I smiled. I felt it stretch my lips
a little, and heard the steadiness of my voice. As even as I could want it.
"Be certain I will, Strahan. And know he will be pleased you have shown
yourself in Mujhara. He has sought you many years."

           
"And will seek me many
more." He was patently unruffled by my bravado. "What is between
Donal and me will be settled one day, but not tonight. Tonight I came seeking
you."

           
"And if I said I had neither
the time nor the inclination to trade empty threats with you?"

           
Strahan laughed. The rune hissed and
spat and pulsed against the darkness, as if it laughed as well. "The wolfs
cub hackles, snapping; the falcon's hatchling spreads his wings and tries to
fly." The laughter stopped as quickly as it had begun. Softly, he said,
"A suggestion, my lord prince: waste no effort in displays of dominance
when you have no lir to mimic."

           
From a Homanan, from a Cheysuli, the
taunts were bad enough. But from an Ihlini sorcerer—

           
Rage roared up from inside my head.
I heard a voice shouting at Strahan, calling him foul names in Homanan and Old
Tongue alike. That much I knew of the language. I felt my body take two steps
forward, saw my hands rise up as if to clutch at the Ihlini's throat. And then
my hands struck through the flaming nine and the bones filled up with pain.

           
Cold. Not hot. Cold.

           
I cried out. I felt myself crushed
to my knees in the mud of the street. The rune ate through leather and flesh to
my bones and turned my blood to ice.

           
Through the haze of pain and the
glare of living flame, I saw the Ihlini's inhumanly beautiful face. Dimly, I
saw how he watched me, glinting eyes narrowed, black brows drawn down as if he
studied a specimen. Waiting. Watching. Examining the results of the specimen's
foolishness I watched him watching me and remembered who he was.

           
As well as what he was.

           
At last, he spoke. "Not now.
Not yet.

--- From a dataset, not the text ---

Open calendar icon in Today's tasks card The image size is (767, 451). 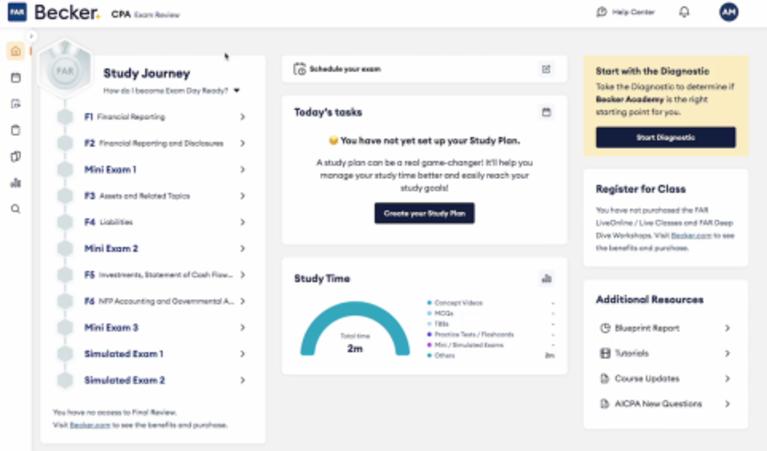546,112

Later."

           
No more than that. A fluid gesture
of one hand and the rune ran away from my body, spilling out of my flesh like
blood from an opened vein. It ran down my thighs to splash against the mud,
pooling like rancid water. Puddled. Ran in upon itself. And then buried itself
upward to renew its form in the shadows of the night.

           
Strahan looked down upon me as I
knelt in the mud of the street. Once again he smiled. I saw genuine amusement
and a trace of pleasure in his eyes; a look of contented reminiscence.